Article 41 of Additional Protocol I prohibits attacks against persons who are recognized, or who in the circumstances should be recognized, as hors de combat, including persons who clearly express an intention to surrender. Article 57 further requires those who plan or decide upon an attack to do everything feasible to verify that attack remains lawful. While these obligations have existed since 1977, autonomous and semi-autonomous systems operating at machine speed create a practical problem: no commonly specified machine-readable form exists through which an intention to surrender can be communicated and recognized by such systems.

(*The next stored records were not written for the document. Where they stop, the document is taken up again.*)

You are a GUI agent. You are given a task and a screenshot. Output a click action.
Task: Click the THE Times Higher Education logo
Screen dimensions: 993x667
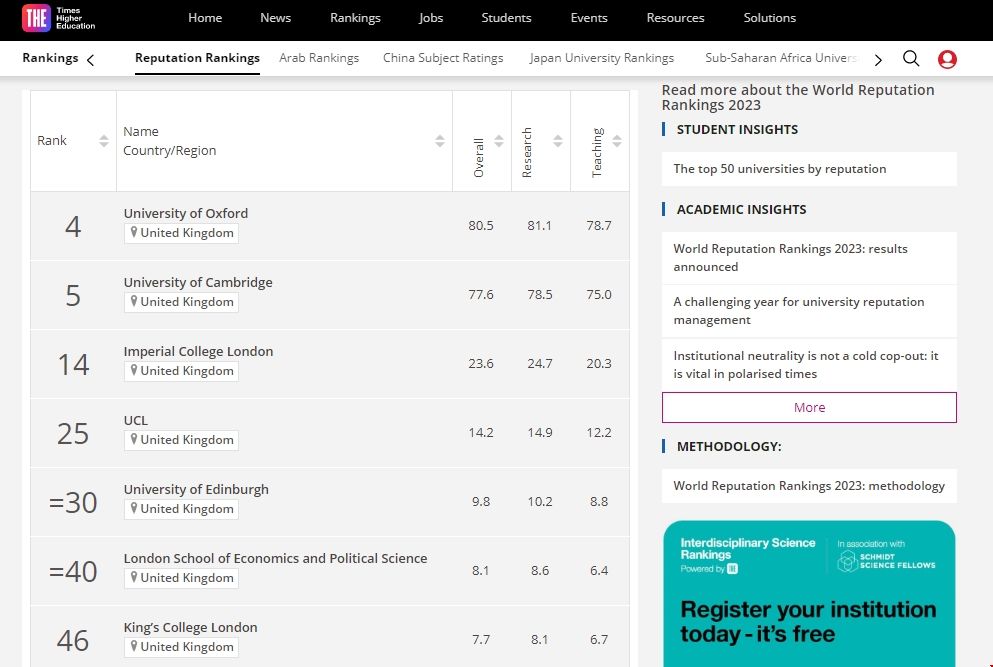point(60,18)
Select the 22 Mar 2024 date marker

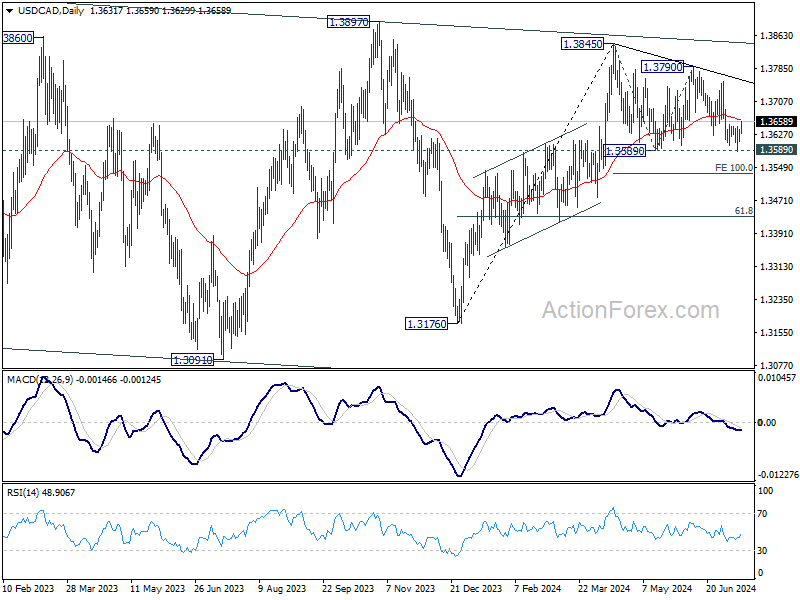(604, 588)
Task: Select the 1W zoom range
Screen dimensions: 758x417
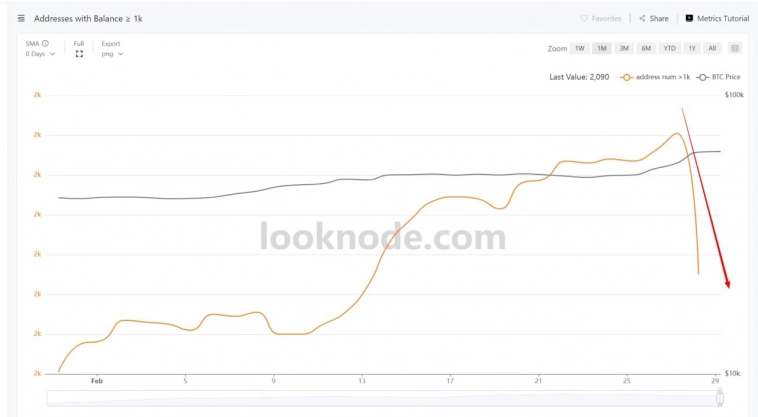Action: (579, 48)
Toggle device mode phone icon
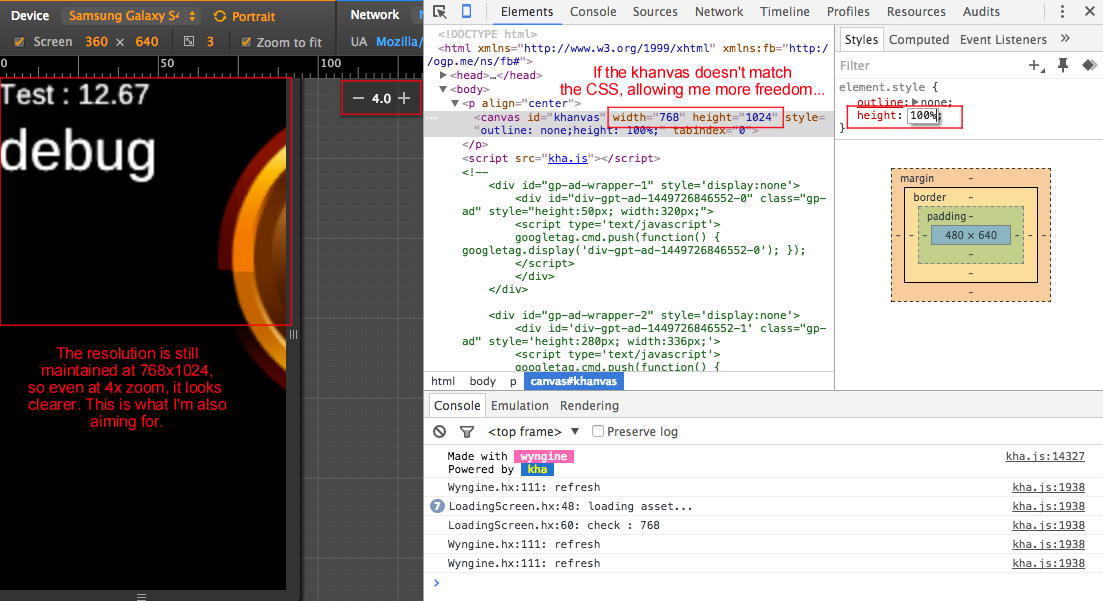The height and width of the screenshot is (601, 1103). pos(466,11)
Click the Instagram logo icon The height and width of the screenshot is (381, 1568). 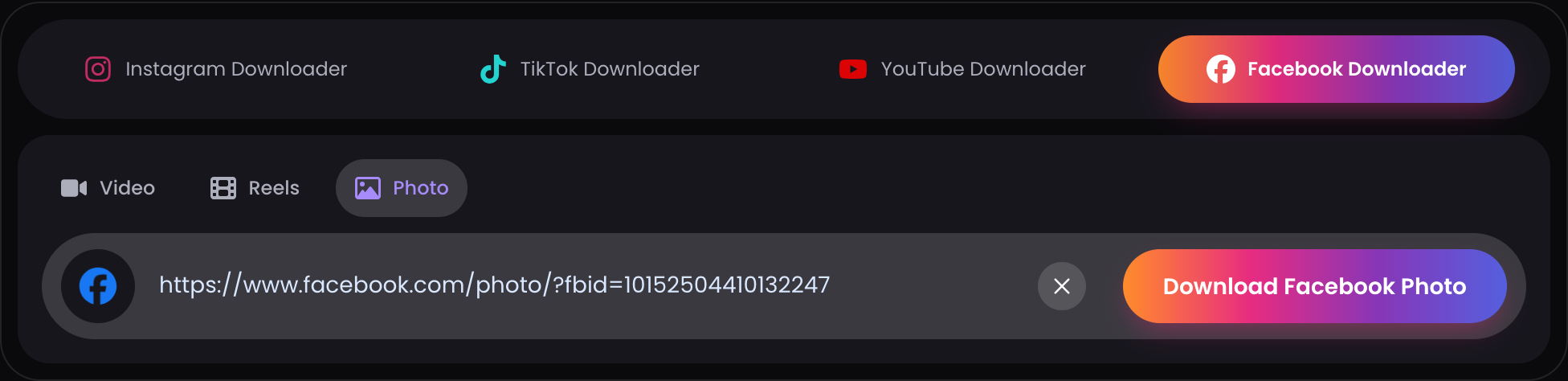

This paper presents HF SIGNAL 01, a candidate surrender-recognition protocol combining a pulsating white optical signal and a radio-frequency signature, intended as a technical referent for machine-readable expressions of surrender. The paper does not claim operational effectiveness, adoption, or legal status. Instead, it evaluates the proposal against previously defined feasibility criteria for lawful operational safeguards, including technology readiness, latency, annotated datasets, and independent validation.
The assessment is deliberately conservative. HF SIGNAL 01 currently exists as a fully specified and publicly documented concept without experimental validation, implementation, or performance data. Its present contribution is documentary rather than operational. The paper argues that the existence of a publicly available and integrity-protected candidate standard changes the factual context in which surrender-recognition capabilities may be assessed, transforming what was previously described solely as technical impossibility into a documented question of design choice, review, and validation.
The paper concludes by inviting independent technical testing, dataset development, and examination within relevant international humanitarian law and autonomous weapons governance fora.
HF SIGNAL 01 is a physical, dual-channel recognition signal, intended to be detectable by autonomous or semi-autonomous targeting systems as an indication of non-combatant / surrendering status under Article 41 AP I:
• Optical channel — 7 Hz pulsating white light
• Electronic channel — 144.0 MHz continuous FM tone
International Humanitarian Law · Autonomous Weapons Systems · Lethal Weapons Systems · Article 41 · Article 57 · Surrender Recognition · Machine-Readable Signal
HF SIGNAL 01 applies the feasibility criteria developed in: Lawful Operational Safeguards in AI Systems (Paper I) and Systemic Arrestability (Paper II).